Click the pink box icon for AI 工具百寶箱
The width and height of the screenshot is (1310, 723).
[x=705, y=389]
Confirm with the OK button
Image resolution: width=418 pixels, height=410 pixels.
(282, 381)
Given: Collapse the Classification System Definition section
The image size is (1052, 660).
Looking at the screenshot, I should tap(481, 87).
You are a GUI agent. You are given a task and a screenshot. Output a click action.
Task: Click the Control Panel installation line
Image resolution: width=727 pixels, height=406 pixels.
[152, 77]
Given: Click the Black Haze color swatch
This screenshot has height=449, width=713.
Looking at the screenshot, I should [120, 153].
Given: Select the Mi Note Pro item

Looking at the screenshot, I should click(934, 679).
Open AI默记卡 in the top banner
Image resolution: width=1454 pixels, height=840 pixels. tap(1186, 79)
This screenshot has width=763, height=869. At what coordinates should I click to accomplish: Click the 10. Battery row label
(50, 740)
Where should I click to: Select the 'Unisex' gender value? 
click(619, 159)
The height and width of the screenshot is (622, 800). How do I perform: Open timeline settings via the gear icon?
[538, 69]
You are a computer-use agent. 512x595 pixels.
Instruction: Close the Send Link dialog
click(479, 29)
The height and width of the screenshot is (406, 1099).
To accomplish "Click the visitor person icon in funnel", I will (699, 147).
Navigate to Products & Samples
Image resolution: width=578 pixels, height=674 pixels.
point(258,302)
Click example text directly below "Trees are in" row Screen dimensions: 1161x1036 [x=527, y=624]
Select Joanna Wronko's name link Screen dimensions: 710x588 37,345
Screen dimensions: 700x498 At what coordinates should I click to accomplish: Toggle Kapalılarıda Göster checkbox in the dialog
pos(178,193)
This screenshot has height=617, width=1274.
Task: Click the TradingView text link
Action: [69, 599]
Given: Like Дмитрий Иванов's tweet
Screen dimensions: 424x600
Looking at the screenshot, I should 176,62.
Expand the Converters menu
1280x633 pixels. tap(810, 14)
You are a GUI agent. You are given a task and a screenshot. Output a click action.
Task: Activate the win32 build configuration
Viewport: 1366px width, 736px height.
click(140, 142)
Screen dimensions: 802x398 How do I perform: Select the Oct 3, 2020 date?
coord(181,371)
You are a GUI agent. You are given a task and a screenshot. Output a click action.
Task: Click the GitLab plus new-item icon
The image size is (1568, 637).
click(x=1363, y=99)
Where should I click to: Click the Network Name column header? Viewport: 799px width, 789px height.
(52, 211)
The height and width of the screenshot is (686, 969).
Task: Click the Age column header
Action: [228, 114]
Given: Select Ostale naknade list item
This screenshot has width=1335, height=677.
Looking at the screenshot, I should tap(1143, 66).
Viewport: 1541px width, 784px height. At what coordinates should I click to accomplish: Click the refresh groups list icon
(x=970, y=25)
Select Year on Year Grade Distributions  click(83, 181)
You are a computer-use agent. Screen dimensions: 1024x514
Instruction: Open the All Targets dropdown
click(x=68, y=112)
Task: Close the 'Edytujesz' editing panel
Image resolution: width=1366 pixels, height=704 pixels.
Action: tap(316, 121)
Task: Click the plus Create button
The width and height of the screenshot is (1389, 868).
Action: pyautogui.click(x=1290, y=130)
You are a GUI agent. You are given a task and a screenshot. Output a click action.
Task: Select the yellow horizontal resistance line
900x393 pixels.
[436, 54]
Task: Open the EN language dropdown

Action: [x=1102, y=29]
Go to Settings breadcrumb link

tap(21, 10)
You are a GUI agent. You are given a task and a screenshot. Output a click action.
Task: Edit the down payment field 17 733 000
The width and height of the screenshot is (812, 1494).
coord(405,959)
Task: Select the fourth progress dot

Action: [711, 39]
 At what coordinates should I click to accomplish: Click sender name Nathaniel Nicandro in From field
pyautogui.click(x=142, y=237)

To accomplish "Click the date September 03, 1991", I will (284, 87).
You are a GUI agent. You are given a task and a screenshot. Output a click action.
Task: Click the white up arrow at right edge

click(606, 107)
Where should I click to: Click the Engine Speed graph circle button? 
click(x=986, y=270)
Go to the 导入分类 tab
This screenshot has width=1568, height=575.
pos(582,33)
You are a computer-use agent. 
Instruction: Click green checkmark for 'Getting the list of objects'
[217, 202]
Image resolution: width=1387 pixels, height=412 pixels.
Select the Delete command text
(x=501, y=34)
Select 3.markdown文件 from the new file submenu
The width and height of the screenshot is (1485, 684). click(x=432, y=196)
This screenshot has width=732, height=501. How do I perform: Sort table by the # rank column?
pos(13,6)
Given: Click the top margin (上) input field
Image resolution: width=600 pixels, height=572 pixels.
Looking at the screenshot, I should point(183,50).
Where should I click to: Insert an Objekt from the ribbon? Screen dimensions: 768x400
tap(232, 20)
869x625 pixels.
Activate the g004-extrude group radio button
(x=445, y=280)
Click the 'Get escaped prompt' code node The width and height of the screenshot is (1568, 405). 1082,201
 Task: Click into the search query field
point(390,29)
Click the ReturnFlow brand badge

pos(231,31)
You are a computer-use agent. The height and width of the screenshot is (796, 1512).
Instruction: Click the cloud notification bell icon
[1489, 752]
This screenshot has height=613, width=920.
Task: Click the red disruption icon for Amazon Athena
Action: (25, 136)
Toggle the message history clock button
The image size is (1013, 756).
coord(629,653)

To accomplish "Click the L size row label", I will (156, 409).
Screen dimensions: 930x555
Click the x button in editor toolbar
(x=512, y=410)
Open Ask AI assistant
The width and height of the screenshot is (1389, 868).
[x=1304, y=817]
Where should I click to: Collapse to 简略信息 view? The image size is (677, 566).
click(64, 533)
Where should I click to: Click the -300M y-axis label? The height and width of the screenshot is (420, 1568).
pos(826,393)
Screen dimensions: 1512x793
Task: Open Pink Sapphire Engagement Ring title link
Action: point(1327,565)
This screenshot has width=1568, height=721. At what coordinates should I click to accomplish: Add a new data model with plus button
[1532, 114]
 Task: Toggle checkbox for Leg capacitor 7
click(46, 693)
============
* **Task statement**:
Write out all the entries once more, exactly.

* **Task output**:
Click the pink box icon for AI 工具百寶箱
The width and height of the screenshot is (1310, 723).
[x=705, y=389]
Confirm with the OK button
Image resolution: width=418 pixels, height=410 pixels.
(282, 381)
Given: Collapse the Classification System Definition section
The image size is (1052, 660).
Looking at the screenshot, I should tap(481, 87).
You are a GUI agent. You are given a task and a screenshot. Output a click action.
Task: Click the Control Panel installation line
Image resolution: width=727 pixels, height=406 pixels.
[152, 77]
Given: Click the Black Haze color swatch
This screenshot has height=449, width=713.
Looking at the screenshot, I should [120, 153].
Given: Select the Mi Note Pro item

Looking at the screenshot, I should click(934, 679).
Open AI默记卡 in the top banner
Image resolution: width=1454 pixels, height=840 pixels. tap(1186, 79)
This screenshot has width=763, height=869. At what coordinates should I click to accomplish: Click the 10. Battery row label
(50, 740)
Where should I click to: Select the 'Unisex' gender value? 
click(619, 159)
The height and width of the screenshot is (622, 800). How do I perform: Open timeline settings via the gear icon?
[538, 69]
You are a computer-use agent. 512x595 pixels.
Instruction: Close the Send Link dialog
click(479, 29)
The height and width of the screenshot is (406, 1099).
To accomplish "Click the visitor person icon in funnel", I will (699, 147).
Navigate to Products & Samples
Image resolution: width=578 pixels, height=674 pixels.
point(258,302)
Click example text directly below "Trees are in" row Screen dimensions: 1161x1036 [x=527, y=624]
Select Joanna Wronko's name link Screen dimensions: 710x588 37,345
Screen dimensions: 700x498 At what coordinates should I click to accomplish: Toggle Kapalılarıda Göster checkbox in the dialog
pos(178,193)
This screenshot has height=617, width=1274.
Task: Click the TradingView text link
Action: [69, 599]
Given: Like Дмитрий Иванов's tweet
Screen dimensions: 424x600
Looking at the screenshot, I should 176,62.
Expand the Converters menu
1280x633 pixels. tap(810, 14)
You are a GUI agent. You are given a task and a screenshot. Output a click action.
Task: Activate the win32 build configuration
Viewport: 1366px width, 736px height.
click(140, 142)
Screen dimensions: 802x398 How do I perform: Select the Oct 3, 2020 date?
coord(181,371)
You are a GUI agent. You are given a task and a screenshot. Output a click action.
Task: Click the GitLab plus new-item icon
The image size is (1568, 637).
click(x=1363, y=99)
Where should I click to: Click the Network Name column header? Viewport: 799px width, 789px height.
(52, 211)
The height and width of the screenshot is (686, 969).
Task: Click the Age column header
Action: [228, 114]
Given: Select Ostale naknade list item
This screenshot has width=1335, height=677.
Looking at the screenshot, I should tap(1143, 66).
Viewport: 1541px width, 784px height. At what coordinates should I click to accomplish: Click the refresh groups list icon
(x=970, y=25)
Select Year on Year Grade Distributions  click(83, 181)
You are a computer-use agent. Screen dimensions: 1024x514
Instruction: Open the All Targets dropdown
click(x=68, y=112)
Task: Close the 'Edytujesz' editing panel
Image resolution: width=1366 pixels, height=704 pixels.
Action: tap(316, 121)
Task: Click the plus Create button
The width and height of the screenshot is (1389, 868).
Action: pyautogui.click(x=1290, y=130)
You are a GUI agent. You are given a task and a screenshot. Output a click action.
Task: Select the yellow horizontal resistance line
900x393 pixels.
[436, 54]
Task: Open the EN language dropdown

Action: [x=1102, y=29]
Go to Settings breadcrumb link

tap(21, 10)
You are a GUI agent. You are given a task and a screenshot. Output a click action.
Task: Edit the down payment field 17 733 000
The width and height of the screenshot is (812, 1494).
coord(405,959)
Task: Select the fourth progress dot

Action: [711, 39]
 At what coordinates should I click to accomplish: Click sender name Nathaniel Nicandro in From field
pyautogui.click(x=142, y=237)

To accomplish "Click the date September 03, 1991", I will (284, 87).
You are a GUI agent. You are given a task and a screenshot. Output a click action.
Task: Click the white up arrow at right edge

click(606, 107)
Where should I click to: Click the Engine Speed graph circle button? 
click(x=986, y=270)
Go to the 导入分类 tab
This screenshot has width=1568, height=575.
pos(582,33)
You are a computer-use agent. 
Instruction: Click green checkmark for 'Getting the list of objects'
[217, 202]
Image resolution: width=1387 pixels, height=412 pixels.
Select the Delete command text
(x=501, y=34)
Select 3.markdown文件 from the new file submenu
The width and height of the screenshot is (1485, 684). click(x=432, y=196)
This screenshot has width=732, height=501. How do I perform: Sort table by the # rank column?
pos(13,6)
Given: Click the top margin (上) input field
Image resolution: width=600 pixels, height=572 pixels.
Looking at the screenshot, I should point(183,50).
Where should I click to: Insert an Objekt from the ribbon? Screen dimensions: 768x400
tap(232, 20)
869x625 pixels.
Activate the g004-extrude group radio button
(x=445, y=280)
Click the 'Get escaped prompt' code node The width and height of the screenshot is (1568, 405). 1082,201
 Task: Click into the search query field
point(390,29)
Click the ReturnFlow brand badge

pos(231,31)
You are a computer-use agent. The height and width of the screenshot is (796, 1512).
Instruction: Click the cloud notification bell icon
[1489, 752]
This screenshot has height=613, width=920.
Task: Click the red disruption icon for Amazon Athena
Action: (25, 136)
Toggle the message history clock button
The image size is (1013, 756).
coord(629,653)

To accomplish "Click the L size row label", I will (156, 409).
Screen dimensions: 930x555
Click the x button in editor toolbar
(x=512, y=410)
Open Ask AI assistant
The width and height of the screenshot is (1389, 868).
[x=1304, y=817]
Where should I click to: Collapse to 简略信息 view? The image size is (677, 566).
click(64, 533)
Where should I click to: Click the -300M y-axis label? The height and width of the screenshot is (420, 1568).
pos(826,393)
Screen dimensions: 1512x793
Task: Open Pink Sapphire Engagement Ring title link
Action: point(1327,565)
This screenshot has width=1568, height=721. At what coordinates should I click to accomplish: Add a new data model with plus button
[1532, 114]
 Task: Toggle checkbox for Leg capacitor 7
click(46, 693)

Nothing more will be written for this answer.